Saturday, October 6, 2012


Is there a connection between right worship and right living? Of course, whether one worships in a more traditional Catholic way or in a more contemporary Catholic way, we are all sinners. But I wonder if there is any empirical data to indicate that traditional Catholics know their faith better and have a better formed conscience compared to their contemporary counterparts.

The limited data that I've seen in our own traditional Mass is that there are many families who attend who have five, six and seven children. This tells me they are pro-life and see children as a gift as well as a sacrifice. They are open to having large families even if this means their lifestyle is not as materialistic as it might have been if they had fewer children.

It also seems to me that traditional Catholics make use of the Sacrament of Penance more frequently and take it most seriously.

I guess one could ask the question or pose the dilemma in a different way. Does contemporary Catholicism form superficial Catholics who merely seek to fulfill their desire for feel good Christianity and worship. And does traditional Catholicism form Catholics who are deeper in intent and take things more seriously? Just wondering.


Anonymous said...

Wow...this is loaded with dynamite question you've posed!

Considering how we act affects how we think (Lex Orandi, Lex Crendendi)one would imagine that the obvious answer would be.

Yet, can people have serious interior movements within the environment of a modern style V2 Mass and parish life?

Well, in my opinion, the evidence is all around us...RARELY does that happen.
Not never, but rarely.

It's difficult for the average joe and for children to hear God calling them amid the noise of actions that pacify the urge to 'feel good'.

I mention children on purpose. How we teach them and the worship environment they experience forms theri consciences and either assists or suppresses their natural ability to hear God's call.


Andy Milam said...

"But I wonder if there is any empirical data to indicate that traditional Catholics know their faith better and have a better formed conscience compared to their contemporary counterparts."

As a catechist, I've worked in both settings. I was in a liberal parish for several years and as I have noted, I've lived in a very conservative parish. I can tell you from experience that the more traditional parish promotes thinking whereas the more liberal parish promotes feeling.

Obviously, there is some feeling which goes on in a traditional parish and there is thinking that goes on in a liberal parish, but by and large, the think v. feel mentality is very obvious.

Liberal parishes encourage people to believe based upon their personal feelings. This causes a huge problem, because the subjective reigns supreme and there is very little objective teaching which goes on. Everything is experiential and personal. The Church simply doesn't base it's operation that way and what results is a distorted and subjective form of worship and theology based upon the faulty subject.

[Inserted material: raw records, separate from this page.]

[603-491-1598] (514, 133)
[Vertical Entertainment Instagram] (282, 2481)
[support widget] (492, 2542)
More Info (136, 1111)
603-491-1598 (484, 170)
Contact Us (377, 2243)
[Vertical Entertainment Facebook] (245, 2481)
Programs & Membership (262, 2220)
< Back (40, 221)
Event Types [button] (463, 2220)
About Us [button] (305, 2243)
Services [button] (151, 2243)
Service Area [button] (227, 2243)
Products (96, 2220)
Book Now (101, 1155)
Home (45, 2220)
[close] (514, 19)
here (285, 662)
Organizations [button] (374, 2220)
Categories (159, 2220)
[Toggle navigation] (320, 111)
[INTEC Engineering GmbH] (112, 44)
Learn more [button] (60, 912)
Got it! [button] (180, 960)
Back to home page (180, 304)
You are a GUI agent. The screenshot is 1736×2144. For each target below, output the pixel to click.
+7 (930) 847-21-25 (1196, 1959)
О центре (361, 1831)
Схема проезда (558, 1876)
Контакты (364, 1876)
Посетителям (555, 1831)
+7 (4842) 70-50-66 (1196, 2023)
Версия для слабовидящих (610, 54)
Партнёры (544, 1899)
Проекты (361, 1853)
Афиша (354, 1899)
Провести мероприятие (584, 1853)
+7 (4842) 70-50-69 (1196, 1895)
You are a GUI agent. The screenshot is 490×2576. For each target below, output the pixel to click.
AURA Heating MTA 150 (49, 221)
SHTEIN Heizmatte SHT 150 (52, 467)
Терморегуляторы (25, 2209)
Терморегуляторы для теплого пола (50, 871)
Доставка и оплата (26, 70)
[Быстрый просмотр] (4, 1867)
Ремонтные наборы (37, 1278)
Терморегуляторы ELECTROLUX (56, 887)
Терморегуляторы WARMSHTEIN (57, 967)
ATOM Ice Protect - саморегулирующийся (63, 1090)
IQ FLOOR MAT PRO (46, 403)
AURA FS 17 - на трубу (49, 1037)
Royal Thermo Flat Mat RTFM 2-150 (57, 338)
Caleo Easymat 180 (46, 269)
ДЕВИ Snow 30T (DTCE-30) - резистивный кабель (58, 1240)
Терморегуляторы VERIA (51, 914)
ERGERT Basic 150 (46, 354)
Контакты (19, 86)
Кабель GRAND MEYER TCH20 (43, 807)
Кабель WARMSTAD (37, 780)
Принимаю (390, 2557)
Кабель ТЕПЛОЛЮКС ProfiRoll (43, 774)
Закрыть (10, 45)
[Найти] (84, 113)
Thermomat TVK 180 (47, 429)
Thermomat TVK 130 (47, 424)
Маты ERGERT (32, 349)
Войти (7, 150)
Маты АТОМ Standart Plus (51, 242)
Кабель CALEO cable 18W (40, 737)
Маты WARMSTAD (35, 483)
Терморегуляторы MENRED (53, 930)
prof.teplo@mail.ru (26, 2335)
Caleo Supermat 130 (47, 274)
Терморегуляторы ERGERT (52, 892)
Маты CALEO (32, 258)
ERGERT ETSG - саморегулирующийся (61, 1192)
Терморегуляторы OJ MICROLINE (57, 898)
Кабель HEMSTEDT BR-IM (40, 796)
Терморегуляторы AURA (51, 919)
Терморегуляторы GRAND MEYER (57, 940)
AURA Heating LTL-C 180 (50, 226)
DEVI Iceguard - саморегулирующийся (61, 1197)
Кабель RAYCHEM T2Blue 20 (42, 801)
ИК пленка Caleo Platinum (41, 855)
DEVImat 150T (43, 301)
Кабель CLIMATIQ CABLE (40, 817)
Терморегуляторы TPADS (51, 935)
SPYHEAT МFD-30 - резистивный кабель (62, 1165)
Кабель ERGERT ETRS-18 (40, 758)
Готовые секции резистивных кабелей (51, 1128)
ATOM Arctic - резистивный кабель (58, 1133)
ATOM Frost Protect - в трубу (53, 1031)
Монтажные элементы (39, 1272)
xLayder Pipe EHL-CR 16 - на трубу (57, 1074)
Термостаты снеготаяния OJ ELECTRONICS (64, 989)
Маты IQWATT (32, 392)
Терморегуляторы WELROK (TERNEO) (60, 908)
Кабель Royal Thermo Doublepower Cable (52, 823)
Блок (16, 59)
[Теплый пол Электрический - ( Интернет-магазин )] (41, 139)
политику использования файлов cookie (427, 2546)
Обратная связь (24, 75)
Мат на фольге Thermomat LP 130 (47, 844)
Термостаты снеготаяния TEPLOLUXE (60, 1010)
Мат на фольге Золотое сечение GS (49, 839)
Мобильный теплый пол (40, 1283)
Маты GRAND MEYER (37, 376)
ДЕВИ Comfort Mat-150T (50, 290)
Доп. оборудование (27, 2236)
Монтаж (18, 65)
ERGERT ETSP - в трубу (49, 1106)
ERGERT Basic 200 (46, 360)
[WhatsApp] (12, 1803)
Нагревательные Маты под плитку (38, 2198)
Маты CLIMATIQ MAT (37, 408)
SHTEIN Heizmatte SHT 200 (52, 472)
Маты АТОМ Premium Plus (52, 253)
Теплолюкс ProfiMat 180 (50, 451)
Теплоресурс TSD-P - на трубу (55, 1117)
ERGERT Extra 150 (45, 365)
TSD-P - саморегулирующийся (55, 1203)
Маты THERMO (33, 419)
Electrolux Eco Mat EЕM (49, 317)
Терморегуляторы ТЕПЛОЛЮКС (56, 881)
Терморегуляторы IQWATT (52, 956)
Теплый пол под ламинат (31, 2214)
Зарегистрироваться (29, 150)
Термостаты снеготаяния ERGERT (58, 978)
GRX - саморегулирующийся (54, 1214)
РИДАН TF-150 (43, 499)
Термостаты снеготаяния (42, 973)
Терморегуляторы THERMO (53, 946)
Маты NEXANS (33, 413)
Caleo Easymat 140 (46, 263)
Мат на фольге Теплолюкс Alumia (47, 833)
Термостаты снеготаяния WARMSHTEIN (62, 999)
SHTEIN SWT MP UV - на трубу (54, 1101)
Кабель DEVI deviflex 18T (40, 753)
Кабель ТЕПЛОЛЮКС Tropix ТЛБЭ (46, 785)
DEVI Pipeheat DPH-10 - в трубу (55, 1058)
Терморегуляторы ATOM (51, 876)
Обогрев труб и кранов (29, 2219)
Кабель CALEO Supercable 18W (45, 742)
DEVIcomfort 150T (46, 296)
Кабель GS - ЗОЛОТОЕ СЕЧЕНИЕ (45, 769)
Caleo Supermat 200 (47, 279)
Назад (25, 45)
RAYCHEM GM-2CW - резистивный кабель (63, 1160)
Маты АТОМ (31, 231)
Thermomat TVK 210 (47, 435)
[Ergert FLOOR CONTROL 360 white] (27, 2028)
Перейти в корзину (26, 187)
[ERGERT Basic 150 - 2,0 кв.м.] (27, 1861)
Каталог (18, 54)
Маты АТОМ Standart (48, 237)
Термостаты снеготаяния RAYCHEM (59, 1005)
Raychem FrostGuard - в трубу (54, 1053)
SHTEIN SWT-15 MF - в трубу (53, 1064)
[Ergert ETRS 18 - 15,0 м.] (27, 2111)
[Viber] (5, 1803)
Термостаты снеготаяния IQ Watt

To contrast, traditional parishes promote thinking based upon objective truths. This creates an enviornment whereby the people are not basing things off of their experience and feelings, but rather on teachings which have existed for thousands of years. They can make those teachings personal, to be sure, but the teachings are not based upon their faulty views. They are based upon objective truth.

When one learns and applies traditional Catholic thought, the growth is immeasurable. When one bases their Catholicism on the personal and feelings, he is limited by his own experience. Of course there are exceptions, but this model holds by and large to be true.

If we are to be authentic in our Catholicism we must not rely on our personal experience to guide our views, because that gives us a limited worldview, but rather we should rely on the objective truth which cannot be limited by personal experience.

So, to answer the question directly, yes...contemporary Catholicism (as you have applied the terms) forms superficial Catholics, because they are limited by their own subjective experiences. Traditional Catholicism does form a deeper Catholic because he is not limited by his own experience, but rather he is freed by the objective truth to know and understand that which is beyond and outside himself.

My .02

Carol H. said...

God speaks to us with a still, small voice. We can hear and respond to that voice in traditional Masses. In modern V2 masses what do we hear? Guitars, tambourines, and ourselves.

rcg said...

The short answer I think is 'no'. Traditional Catholics in this day and time are people who have taken the time to delve deeply into their faith and explore the root documents and teachings, rather than the interpreted versions in most NO parishes. They have found their Faith and and desire to seriously adhere to it. This manifests itself in 'tradition;' appearances. Yet in the early days of the 20th Century when very traditional Missals were in use and Tradition was the norm, the very seeds of rebellion were growing in the hearts of the people and their clergy that burst open after Vatican II like so many dandelions.

If there is a concept from Vatican II I completely agree with it is that you can not tell the faithful and good worship by its appearance. It seems that SSPX is evidence of that. But as is often the case, tolerance and understanding is abused by the one tolerated and understood so that real reverence is replaced with self glorification. The Irish priest in one of the previous blogs experienced that and like so many in that era and went in exactly the wrong direction in response.

So it is probably a mistake to judge, as Samuel was warned, by appearance, yet the appearance will manifest itself when the Spirit is present.